Williams v. State
Decision Date | 10 July 1995 |
Docket Number | No. CR,CR |
Citation | 902 S.W.2d 767,321 Ark. 344 |
Parties | Frank WILLIAMS, Jr., Appellant, v. STATE of Arkansas, Appellee. 93-988. |
Court | Arkansas Supreme Court |
Thomas A. Potter, Charles A. Potter, Texarkana, for appellant.
Kent G. Holt, Asst. Atty. Gen., Little Rock, for appellee.
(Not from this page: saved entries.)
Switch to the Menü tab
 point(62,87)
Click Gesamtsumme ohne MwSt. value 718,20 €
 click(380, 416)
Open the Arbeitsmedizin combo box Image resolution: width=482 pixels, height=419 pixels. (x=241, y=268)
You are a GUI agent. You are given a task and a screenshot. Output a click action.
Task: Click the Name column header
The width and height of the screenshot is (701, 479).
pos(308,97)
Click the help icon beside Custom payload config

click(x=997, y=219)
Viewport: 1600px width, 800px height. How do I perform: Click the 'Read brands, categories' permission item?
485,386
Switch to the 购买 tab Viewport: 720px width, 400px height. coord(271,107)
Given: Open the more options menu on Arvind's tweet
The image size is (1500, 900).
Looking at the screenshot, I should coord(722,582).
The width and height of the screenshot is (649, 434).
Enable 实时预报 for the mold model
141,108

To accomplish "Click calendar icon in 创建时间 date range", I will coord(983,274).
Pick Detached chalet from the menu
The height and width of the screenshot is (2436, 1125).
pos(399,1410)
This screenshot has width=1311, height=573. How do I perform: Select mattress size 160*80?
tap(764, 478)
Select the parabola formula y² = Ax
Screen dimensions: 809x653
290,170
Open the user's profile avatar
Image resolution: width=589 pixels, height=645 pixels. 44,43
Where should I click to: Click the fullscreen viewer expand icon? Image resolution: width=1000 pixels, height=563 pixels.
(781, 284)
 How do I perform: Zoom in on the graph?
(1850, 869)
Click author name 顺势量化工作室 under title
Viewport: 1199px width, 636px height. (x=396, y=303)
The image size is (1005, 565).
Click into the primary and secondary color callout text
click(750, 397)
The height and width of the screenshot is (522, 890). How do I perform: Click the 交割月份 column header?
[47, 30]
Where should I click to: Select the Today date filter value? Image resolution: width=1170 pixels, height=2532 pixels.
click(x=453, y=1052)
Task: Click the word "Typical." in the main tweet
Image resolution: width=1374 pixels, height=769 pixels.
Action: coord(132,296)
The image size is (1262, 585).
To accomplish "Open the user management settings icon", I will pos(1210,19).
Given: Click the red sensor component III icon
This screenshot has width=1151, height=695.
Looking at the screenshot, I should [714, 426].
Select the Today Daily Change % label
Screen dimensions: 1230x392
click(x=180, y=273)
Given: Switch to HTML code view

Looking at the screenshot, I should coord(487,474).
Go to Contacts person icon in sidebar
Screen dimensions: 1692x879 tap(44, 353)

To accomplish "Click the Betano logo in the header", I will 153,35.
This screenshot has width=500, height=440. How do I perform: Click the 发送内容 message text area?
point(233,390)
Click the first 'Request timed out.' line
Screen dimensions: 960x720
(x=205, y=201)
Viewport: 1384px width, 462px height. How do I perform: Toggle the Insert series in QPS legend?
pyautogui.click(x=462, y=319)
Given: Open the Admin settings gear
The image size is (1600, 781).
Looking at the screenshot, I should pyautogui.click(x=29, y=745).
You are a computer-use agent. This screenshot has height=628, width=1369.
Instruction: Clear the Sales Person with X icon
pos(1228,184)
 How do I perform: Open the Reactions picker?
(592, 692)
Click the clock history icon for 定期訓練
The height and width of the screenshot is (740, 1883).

On October 7, 1992, Clyde Spence, a farmer in Lafayette County, fired appellant Frank Williams, Jr. for breaking a tractor. Spence had employed Williams for several years, and had recently helped Williams obtain parole from prison under a work-release agreement. Before midnight that same night, Spence answered a knock at the door to his home. When the door opened, Spence's wife overheard Williams' voice. Mrs. Spence then heard two shots. She ran to the door and found her husband lying in the floor with blood coming out his ears. The Spences' son, Paul, who was spending the night, came running to the door, and Mrs. Spence informed Paul that Williams had shot Mr. Spence. Paul Spence called Captain John Bishop of the Arkansas State Police, and told Bishop that Williams had killed his father. Paul informed Bishop that his mother had heard Williams' voice. Bishop then called the radio dispatcher, telling him that Mrs. Spence had heard Williams' voice at the time of Mr. Spence's murder and that Williams was a suspect.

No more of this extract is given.